Taiwan non è cinese: no a tre smartphone Huawei

Taiwan non è cinese: la posizione di Taipei sulla vicenda che ha causato lo stop alla commercializzazione di tre smartphone Huawei nel territorio.
Taiwan non è cinese: la posizione di Taipei sulla vicenda che ha causato lo stop alla commercializzazione di tre smartphone Huawei nel territorio.

P30, P30 Pro e Nova 5T sono i tre smartphone Huawei che non potranno essere commercializzati nel territorio di Taiwan finché il gruppo di Shenzhen non interverrà modificando un aspetto del sistema operativo preinstallato. Nulla a che vedere con il ban degli Stati Uniti, è una questione di principio: il paese viene indicato dal software come “Taiwan, China”, un’etichetta poco gradita a Taipei.

Huawei P30, P30 Pro e Nova 5T via da Taiwan

Ad annunciare il blocco delle vendite, in vigore dalla giornata di ieri, è stata la National Communications Commission. Una vicenda complessa, che può essere interpretata con il fatto che Pechino considera Taiwan parte del territorio cinese in attesa di una riunificazione da attuare se necessario anche con la forza come minacciato più volte in decenni di tensioni. I rapporti si sono incrinati in seguito all’elezione della presidente Tsai Ing-wen nel 2016, sostenitrice dell’indipendenza e dunque poco incline ad accettare le imposizioni della Cina. Questo un estratto (in forma tradotta) del comunicato diramato dall’autorità.

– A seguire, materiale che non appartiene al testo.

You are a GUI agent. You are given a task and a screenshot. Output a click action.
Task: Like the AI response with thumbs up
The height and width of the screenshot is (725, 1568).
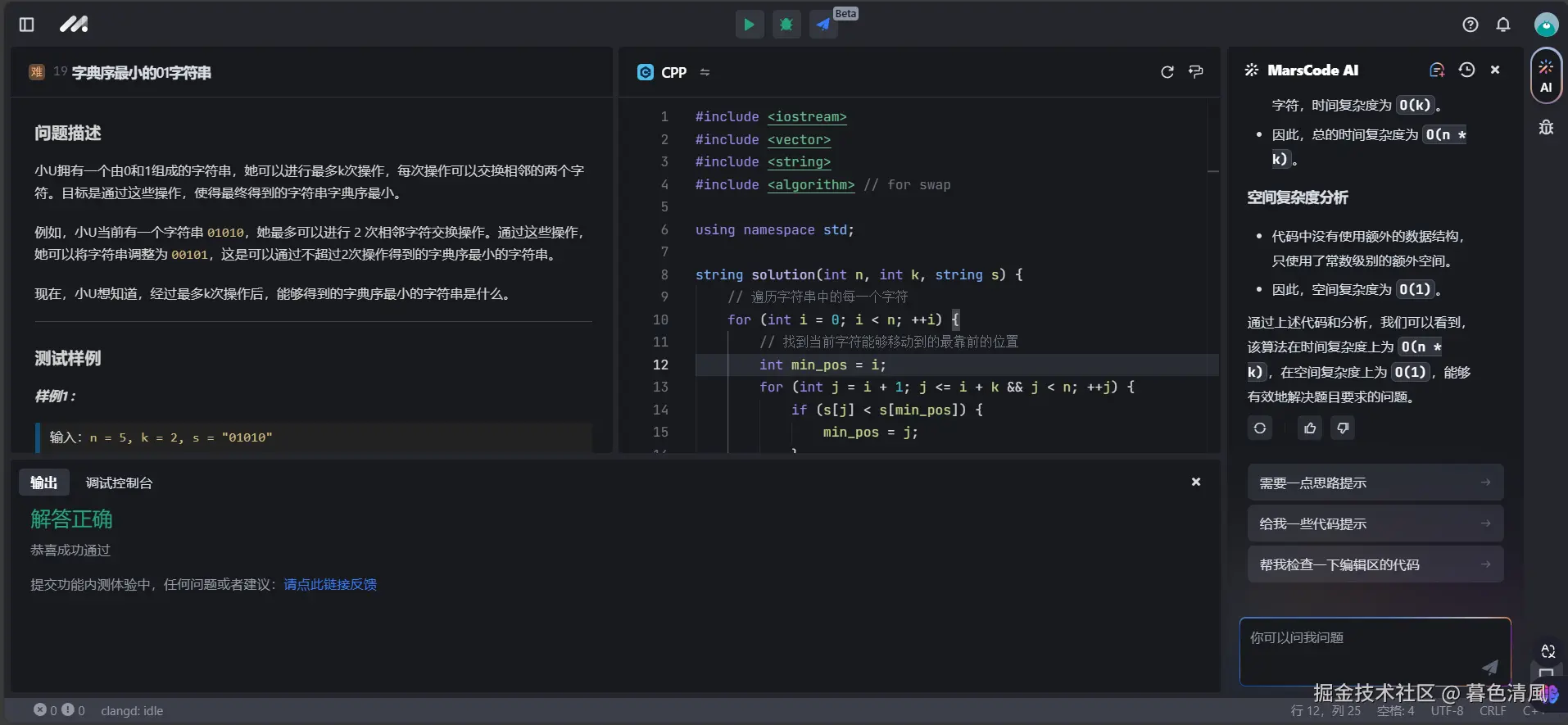tap(1310, 428)
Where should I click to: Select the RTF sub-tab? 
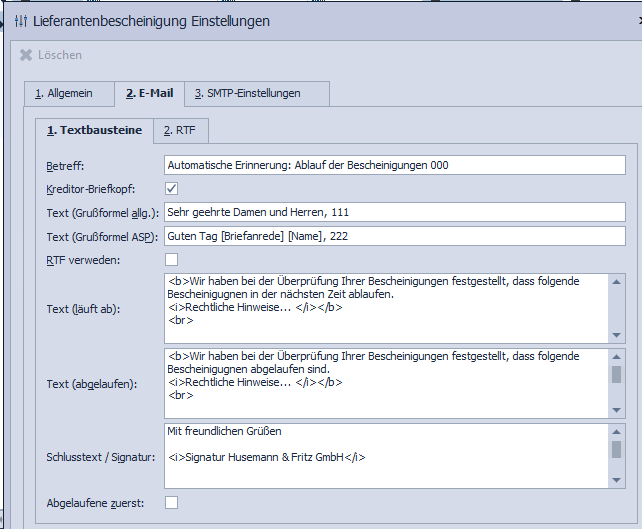click(x=181, y=131)
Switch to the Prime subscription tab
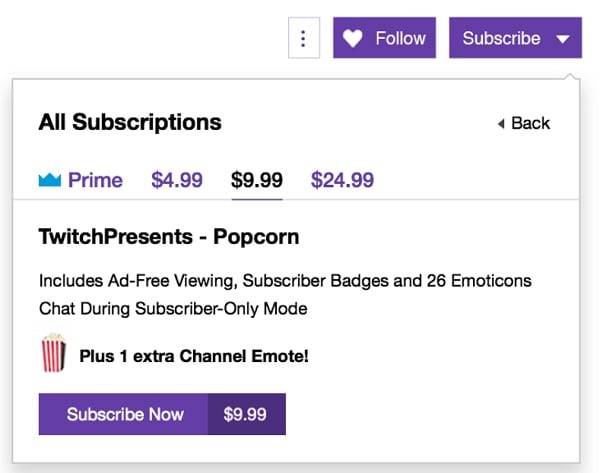The image size is (600, 473). pos(94,180)
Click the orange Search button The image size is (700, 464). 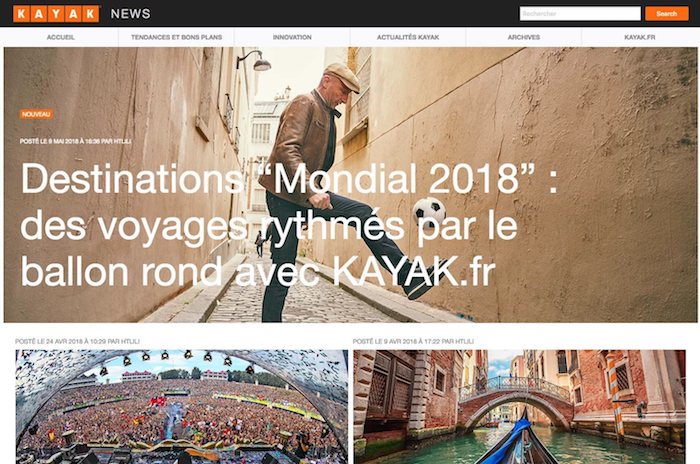(667, 13)
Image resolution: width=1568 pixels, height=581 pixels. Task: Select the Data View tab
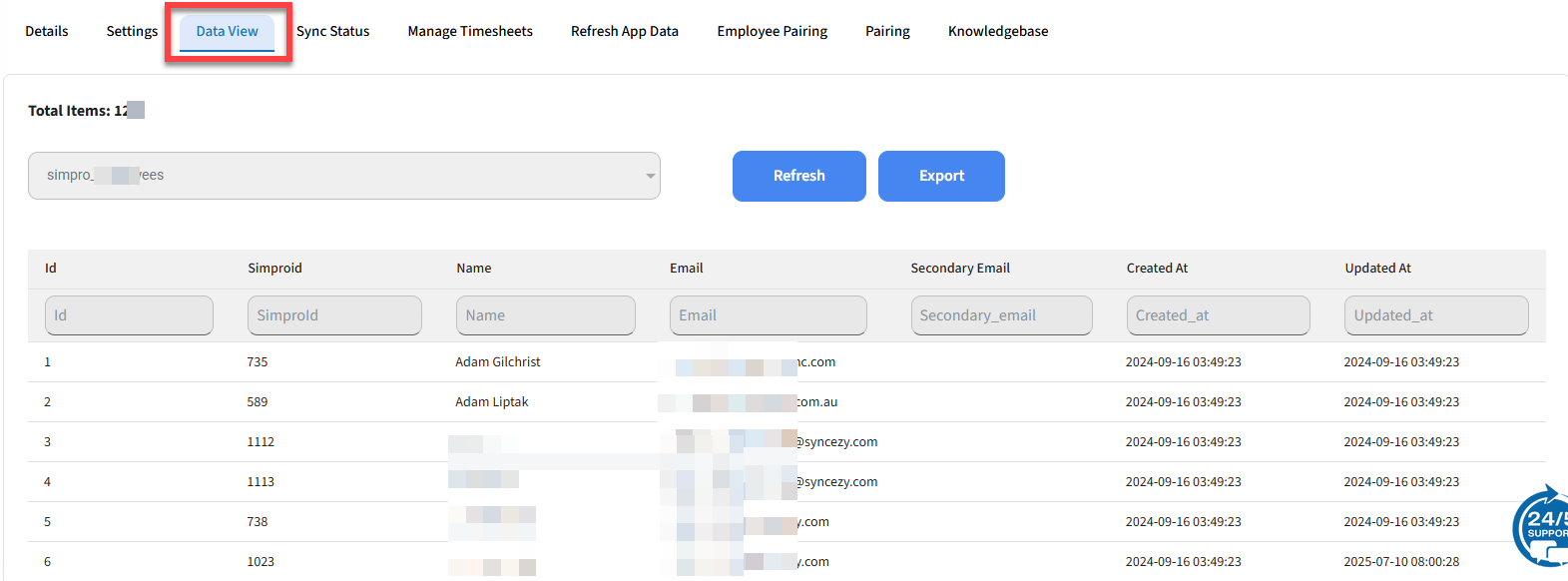(228, 31)
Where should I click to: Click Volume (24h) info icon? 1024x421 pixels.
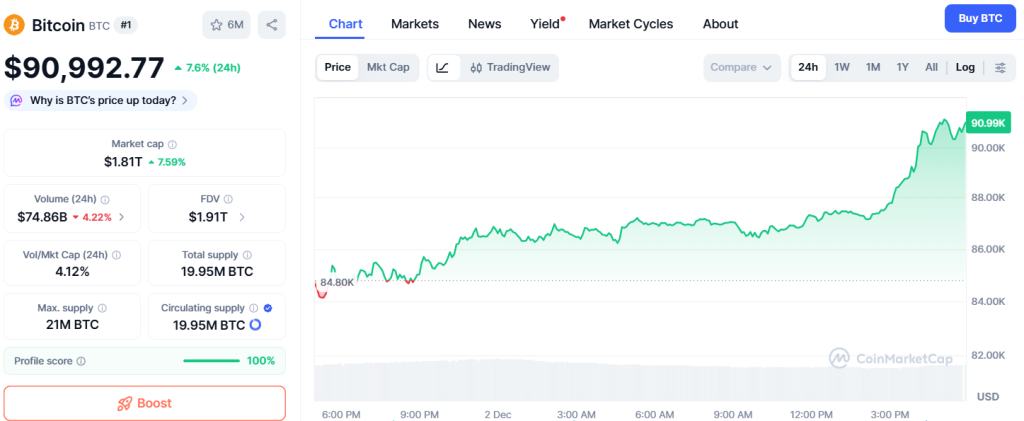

Le definizioni in questi telefoni non rispecchiano la realtà dei fatti e urtano la dignità del nostro paese. Per questo abbiamo attuato misure restrittive.

Huawei Nova 5T

Nel mezzo Xunwei Technologies, realtà che si occupa di importare e distribuire i prodotti di Huawei sul territorio taiwanese. All’azienda il compito non semplice di mediare e trovare una soluzione che possa soddisfare entrambe le parti.

Restando in tema, il mese scorso abbiamo scritto della misteriosa scomparsa della bandiera di Taiwan dalle tastiere dei dispositivi iOS e iPadOS presenti nei territori di Hong Kong e Macao. Legittimi i dubbi di chi ha pensato a un’imposizione di Pechino nei confronti di Apple, in un momento che vede una parte del continente asiatico alle prese con diversi movimenti di protesta.